From now until the 2019 NFL Draft takes place, we hope to showcase as many prospects as possible and examine both their strengths and weaknesses. Most of these profiles will feature individuals that the Pittsburgh Steelers are likely to have an interest in, while a few others will be top-ranked players. If there is a player you would like us to analyze, let us know in the comments below.
#97 Jalen Jelks / EDGE Oregon – 6’5” 256
- Good size and arm length (34 5/8 inches)
- Experience as DE in 3 man front and on the edge in 2 point stance
- High effort player
- Good chase and pursuit of the ball
- Makes violent chops/slaps/clubs with his hands
- Lacks play strength to anchor or set the edge
- Doesn’t win 1 on 1 as much as you’d like; must improve shed
- Stance on defensive line is squatty and he doesn’t fire out at the snap
- Doesn’t have a dominant pass rush move
- Doesn’t string together moves with chops/slap/clubs
- Lacks good first step and doesn’t have speed around the edge
- Career – 155 tackles, 92 solo, 30 TFL, 15.5 sacks, 1 INT for 1 yard, 11 PBU, 1 FR, 1 FF
- 2018 – 56 tackles, 30 solo, 7.5 TFL, 3.5 sacks, 1 PBU, 1 FR
- Pac-12 All-Conference first team
- Started 25 of 44 career games
- 2017 Joe Schaffield Award (Defensive Line MVP – voted on by teammates)
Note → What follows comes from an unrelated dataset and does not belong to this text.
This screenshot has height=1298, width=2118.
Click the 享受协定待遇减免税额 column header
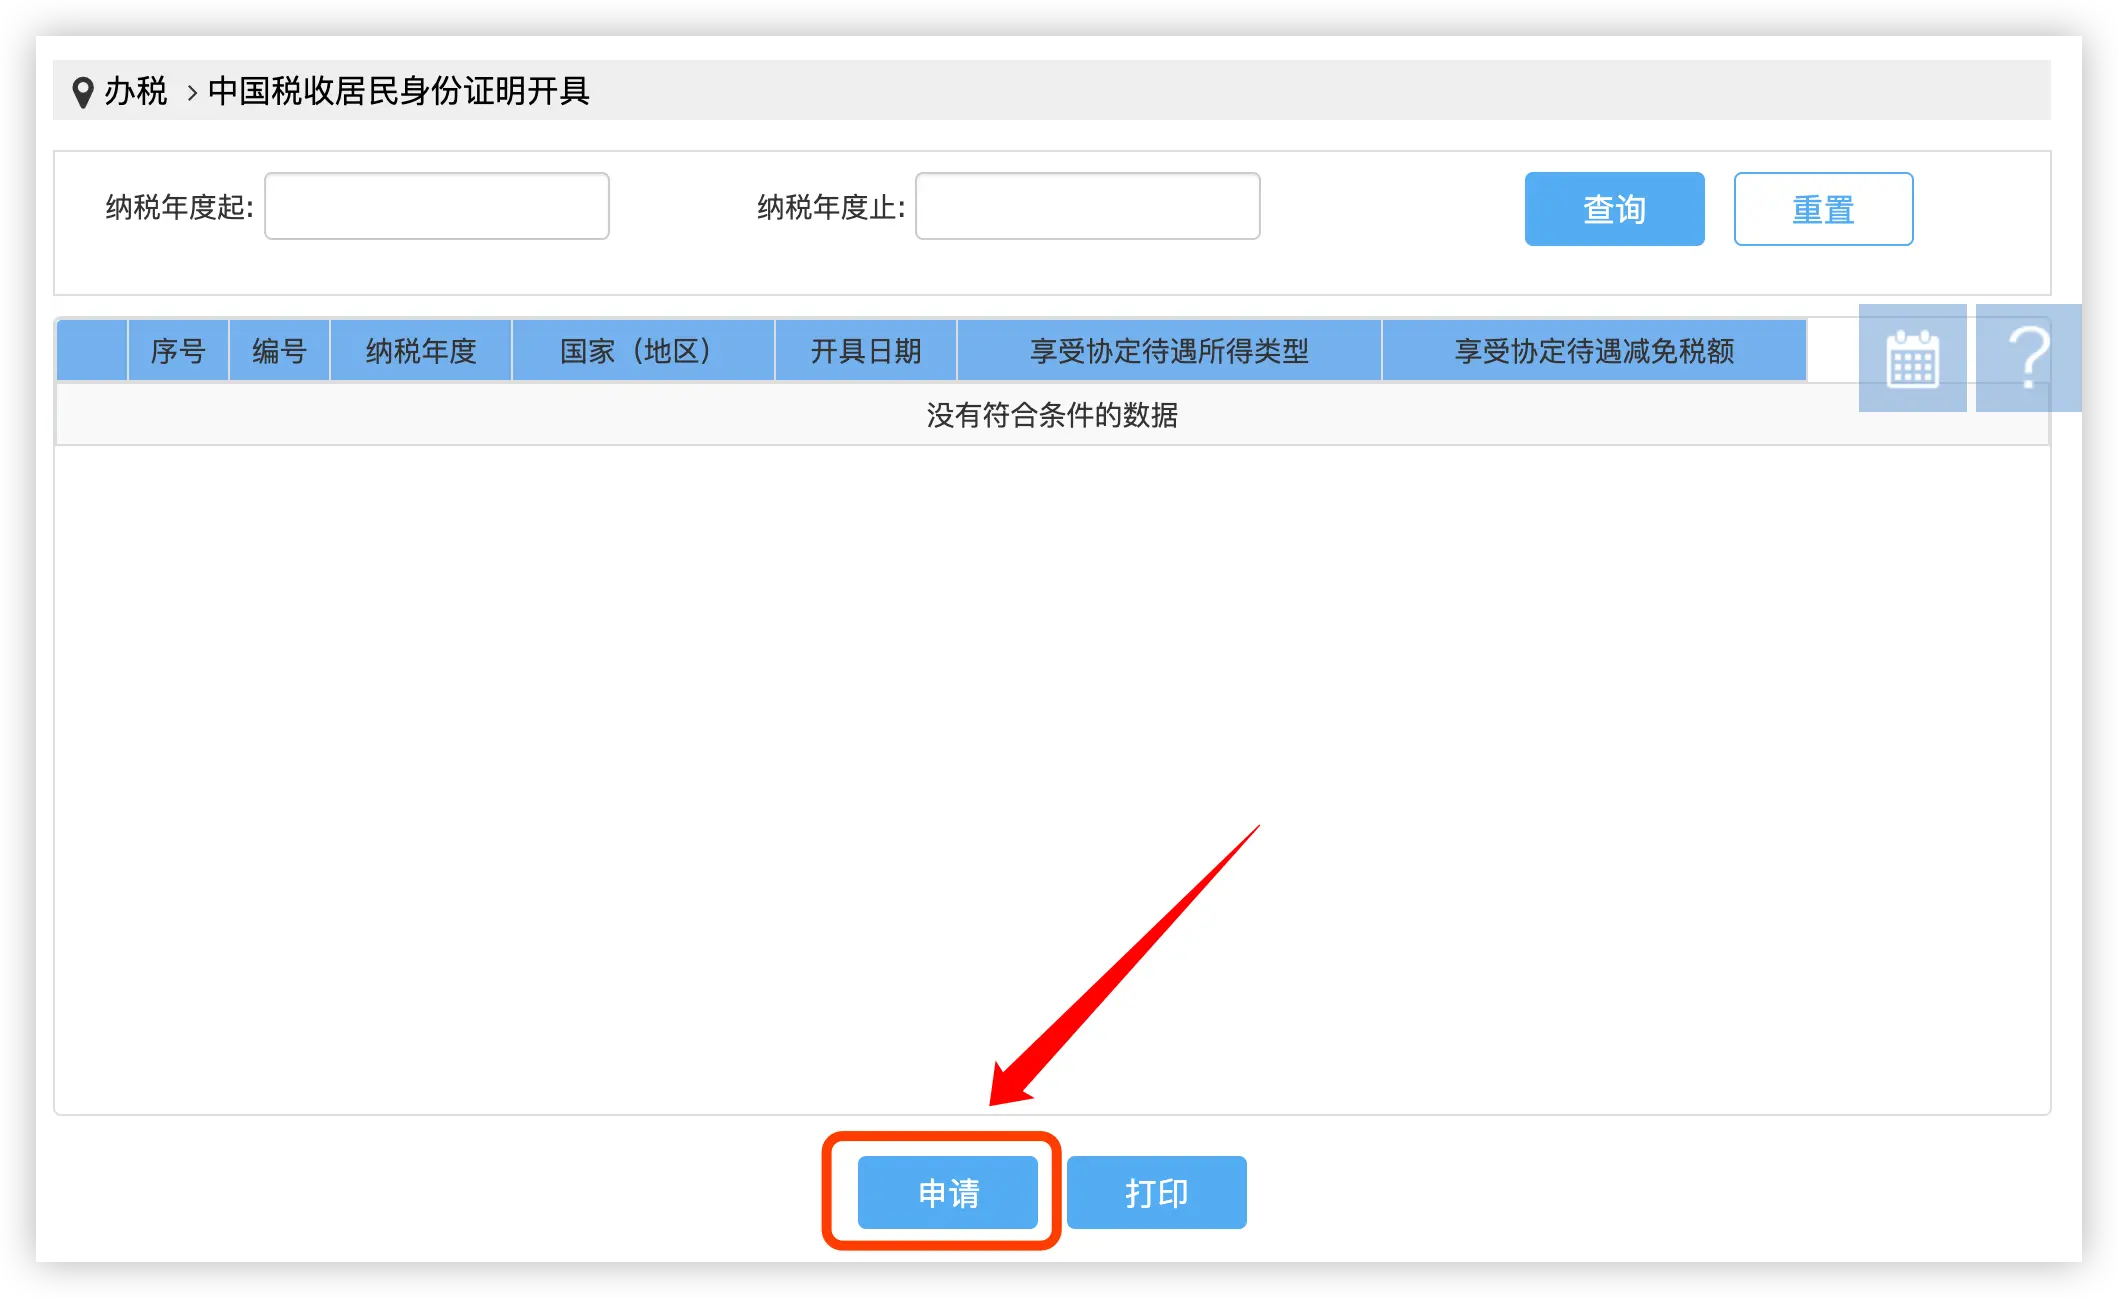coord(1594,351)
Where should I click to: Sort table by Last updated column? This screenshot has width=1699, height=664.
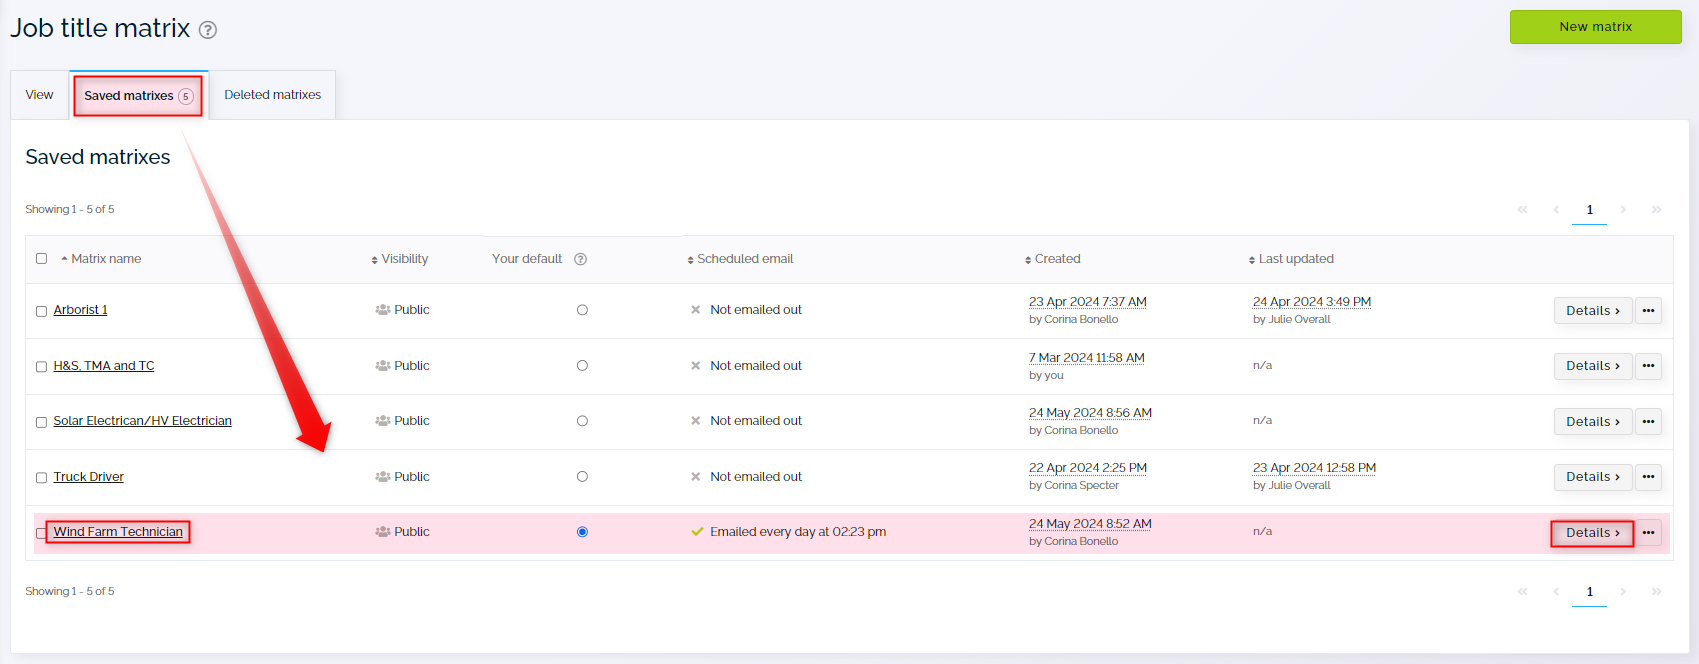point(1295,259)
Jalen Jelks (#97) always seemed to be a name the popped up often when watching PAC-12 games. The long, lean defender seemed to be on the screen often but what does the tape say?
Right off the bat, he seemed to be playing out of position playing defensive end in a 3 man front usually reserved for players quite a bit heavier than him. He lined up in the 4i to 5 technique most of the time but played some inside and on the edge as well. To his credit he is a high effort player taking on heavier players on the inside and doing his best to do his job.
His stance is squatty, like he’s sitting on his heels. He gets his hands up quickly but doesn’t fire forward more upward while reading the play. He doesn’t have the play strength to succeed regularly in 1 on 1 situations allowing him to shed blockers or take on double teams on the inside. He’s a solid tackler able to get down ball carriers when he gets his hands on them and shows good pursuit chasing down the ball.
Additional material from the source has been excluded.